Les résultats expérimentaux rapportés montrent que jusqu’à 90% des trousses analysées partagent 90% ou plus de leur code source avec au moins une autre trousse de la base de données. Dans 90% des cas, les différences sont de faibles longueurs et inférieures à environ 1000 mots de programmation, tels que des identificateurs, des constantes, des chaînes de caractères ou d’autres valeurs.

Une généalogie plausible des modifications et de l’évolution des trousses d’hameçonnage peut être obtenue en identifiant et en reliant ensemble les trousses présentant le plus haut degré de similitude. Les généalogies plausibles reconstituées de trousses d’hameçonnage montrent que les trousses sont souvent des copies identiques ou presque identiques avec des modifications à faible coût.
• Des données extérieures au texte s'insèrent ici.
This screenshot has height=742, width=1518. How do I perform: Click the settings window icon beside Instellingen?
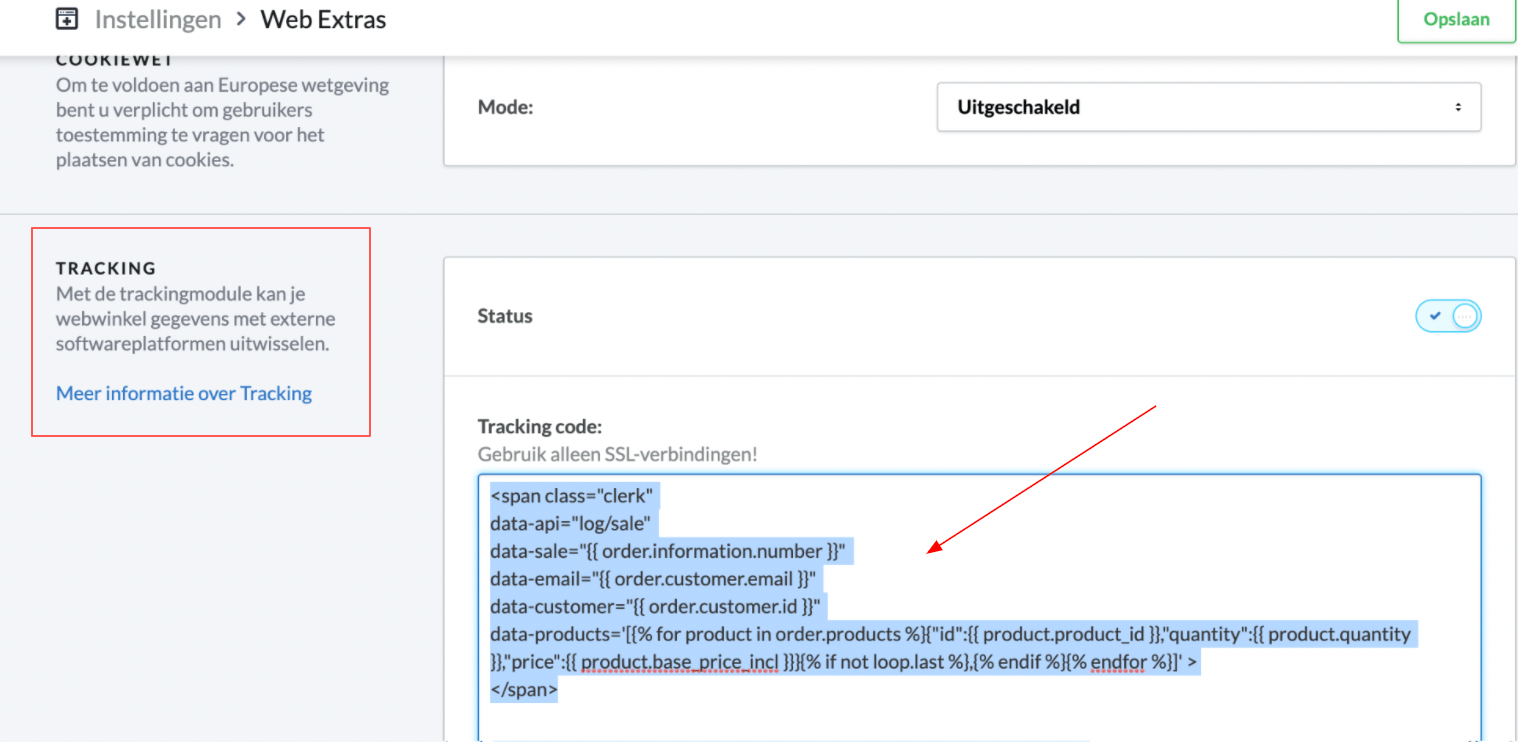coord(66,18)
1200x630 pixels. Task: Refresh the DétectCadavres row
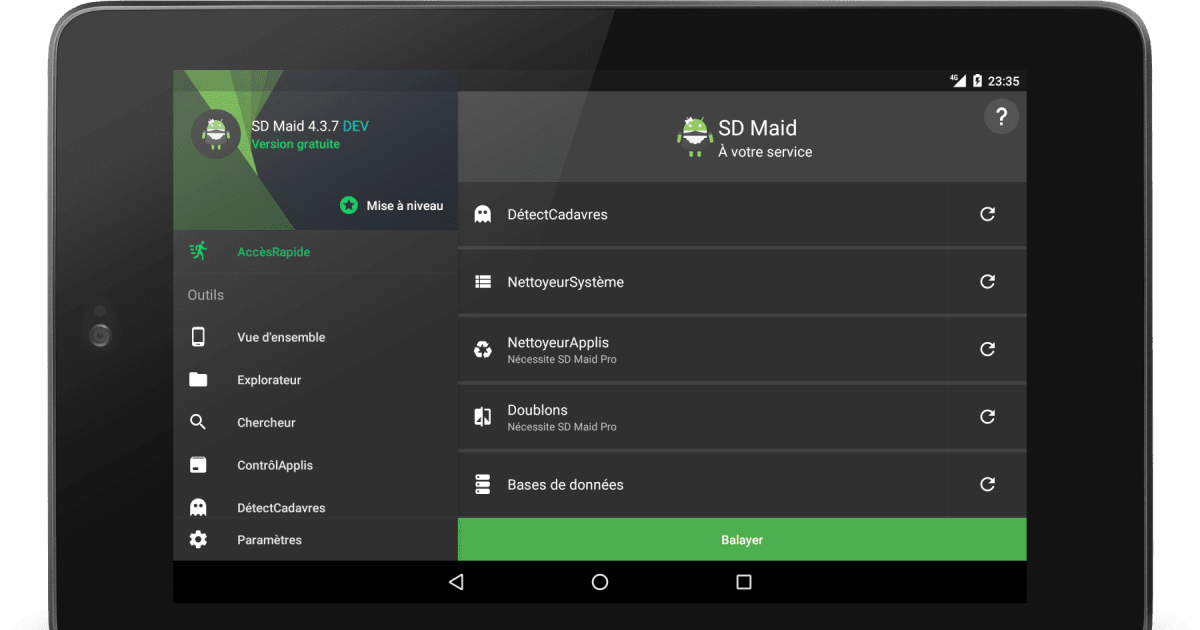click(987, 214)
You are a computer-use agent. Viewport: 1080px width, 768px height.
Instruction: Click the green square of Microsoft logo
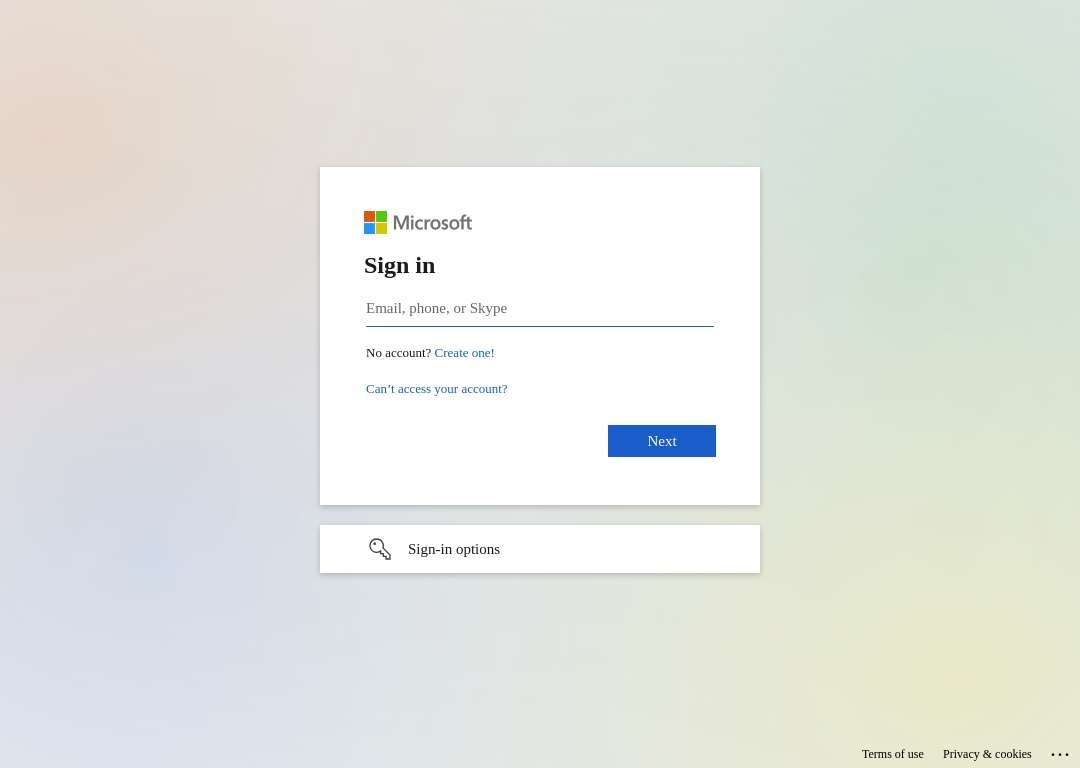(381, 216)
L’obfuscation et la génération de code dynamique sont souvent utilisés par les auteurs de codes malveillants pour tenter d’échapper à la détection. Au moment de l’exécution, le code source est décodé afin de produire et d’exécuter le code malveillant caché. Dans cet exposé, nous présentons également une méthode d’analyse du code malveillant en présence d’obfuscation et d’exécution dynamique de code.

Lorsque la création dynamique de code est présente, l’analyse du code devient excessivement difficile à réaliser sans exécuter le code source. Par conséquent, notre méthode utilise l’analyse statique et l’interprétation dynamique du code pour décoder les fragments obfusqués et révéler leur programmation cachée. Nous avons identifié plusieurs méthodes d’obfuscation qui sont une indication de malveillance et peuvent donc nous aider à détecter les codes sources malveillants.

Les techniques d’obfuscation peuvent être très complexes. Cependant, les efforts investis par les attaquants dans l’obfuscation et les structures qu’ils ont conçues et réutilisées au cours des attaques peuvent servir en elles-mêmes de signatures distinctives du concepteur d’une attaque.

Dans cet exposé, nous présentons aussi une méthode pour analyser les structures et les mécanismes d’obfuscation afin d’identifier les signatures distinctives des concepteurs de logiciels malveillants.

Des expériences ont été réalisées sur deux vastes ensembles de données comprenant plus de 30000 trousses d’hameçonnage, écrites en PHP, JavaScript et HTML, totalisant plusieurs centaines de millions de lignes de code (MLOC). Dans les de données expérimentales, nous avons identifié environ 18000 instances de code généré dynamiquement, donnant lieu à 569 signatures uniques d’obfuscation.

Un avantage remarquable de notre méthode par rapport aux approches courantes est qu’elle peut extraire une signature partielle utile, même si le processus de désobfuscation reste incomplet. Les autres méthodes s’appuient fortement sur l’extraction du code caché, ce qui les rend inutiles en cas d’échec de la désobfuscation.

Les outils de défense basés sur la similarité des trousses d’hameçonnage peuvent anticiper des nouvelles attaques inconnues et ils sont plus robustes en ce qui concerne les changements et les variations effectués pour tenter d’éviter la détection du code malveillant.

Dans cet exposé, nous présentons aussi les résultats expérimentaux sur la réduction du risque basé sur l’analyse temporelle de la similarité entre trousses d’hameçonnage, ensemble de signatures d’obfuscation et fragments obfusqués.

Cette analyse temporelle basée sur la similarité peut aussi réduire l’exposition aux risques liés à de nouveaux schémas d’hameçonnage et peut également identifier et surveiller l’évolution des campagnes d’hameçonnage, des signatures d’obfuscation et des stratégies de déploiement des fragments obfusqués.